Stored entries
•••••
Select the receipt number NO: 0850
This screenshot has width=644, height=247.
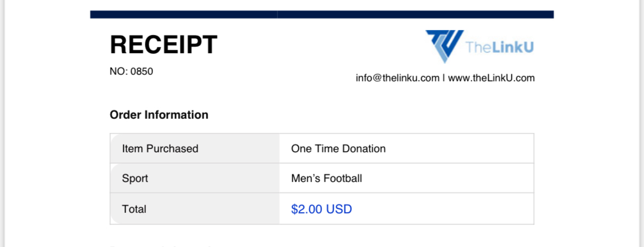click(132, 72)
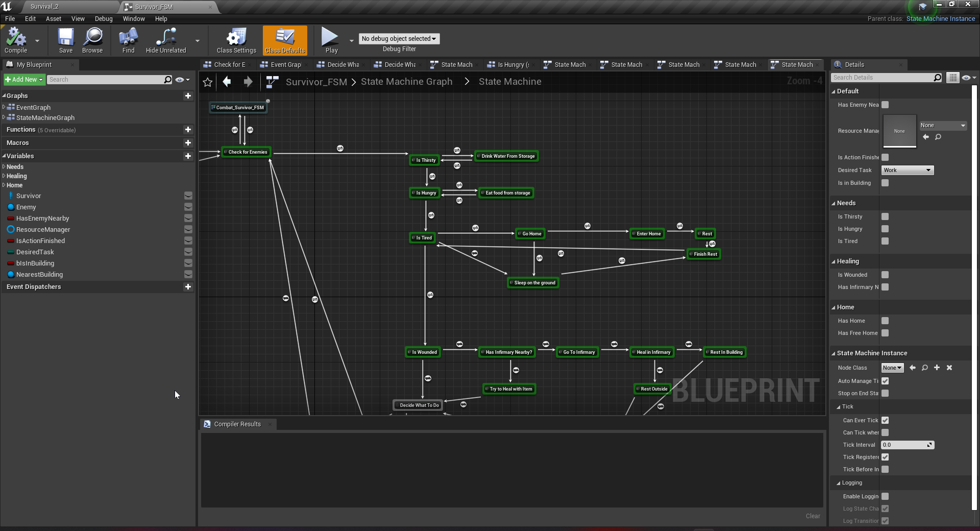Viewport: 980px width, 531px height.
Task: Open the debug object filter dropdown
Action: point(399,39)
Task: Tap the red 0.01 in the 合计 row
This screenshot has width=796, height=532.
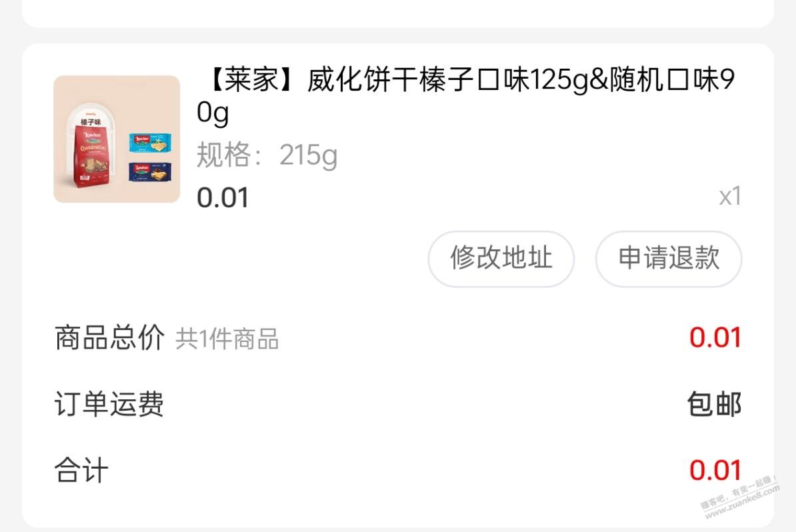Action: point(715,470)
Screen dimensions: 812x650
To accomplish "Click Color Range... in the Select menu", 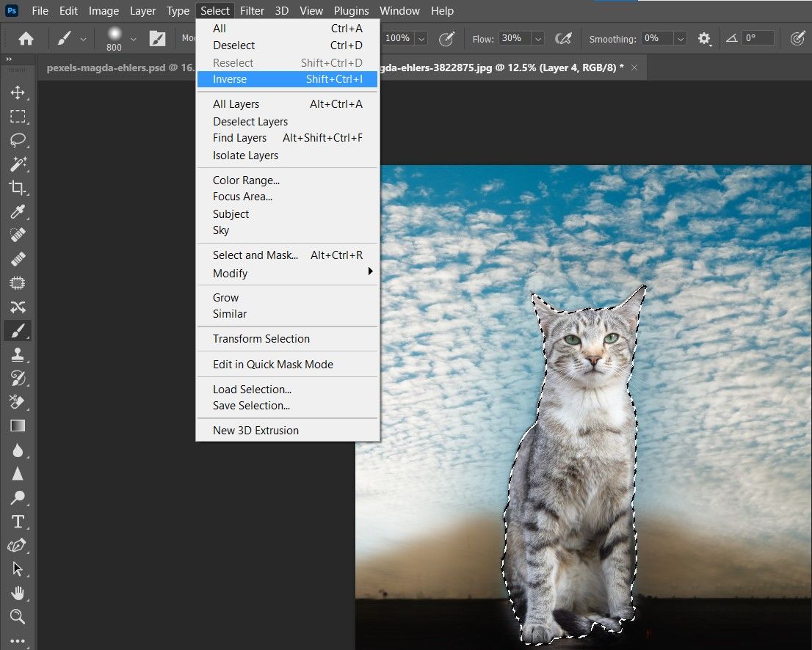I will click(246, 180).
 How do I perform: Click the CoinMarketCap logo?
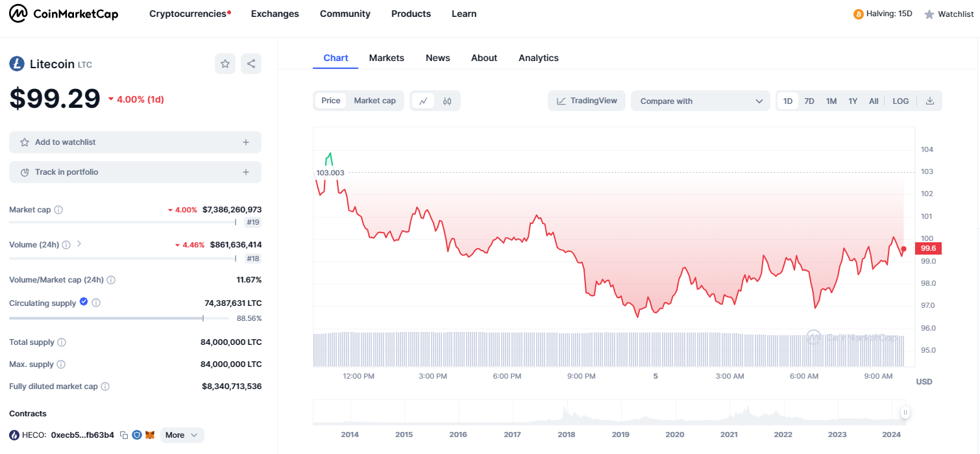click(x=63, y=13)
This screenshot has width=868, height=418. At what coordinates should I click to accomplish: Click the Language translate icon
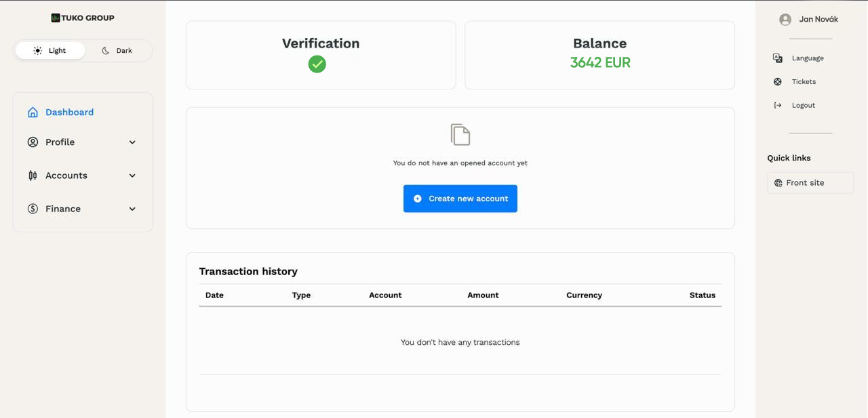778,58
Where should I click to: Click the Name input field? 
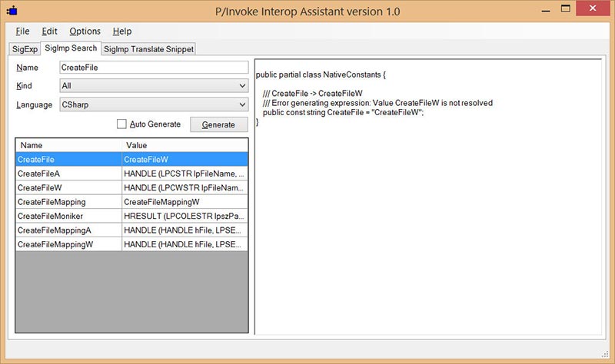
•••••
▸ **Your objective**: Begin at the first line of the records. Print every line through the one containing "Task: Tap the red 0.01 in the 合计 row" exactly, but skip the pictures.

▸ **Result of this task**:
Select the receipt number NO: 0850
This screenshot has width=644, height=247.
click(132, 72)
Viewport: 980px width, 531px height.
Task: Open the debug object filter dropdown
Action: point(399,39)
Task: Tap the red 0.01 in the 合计 row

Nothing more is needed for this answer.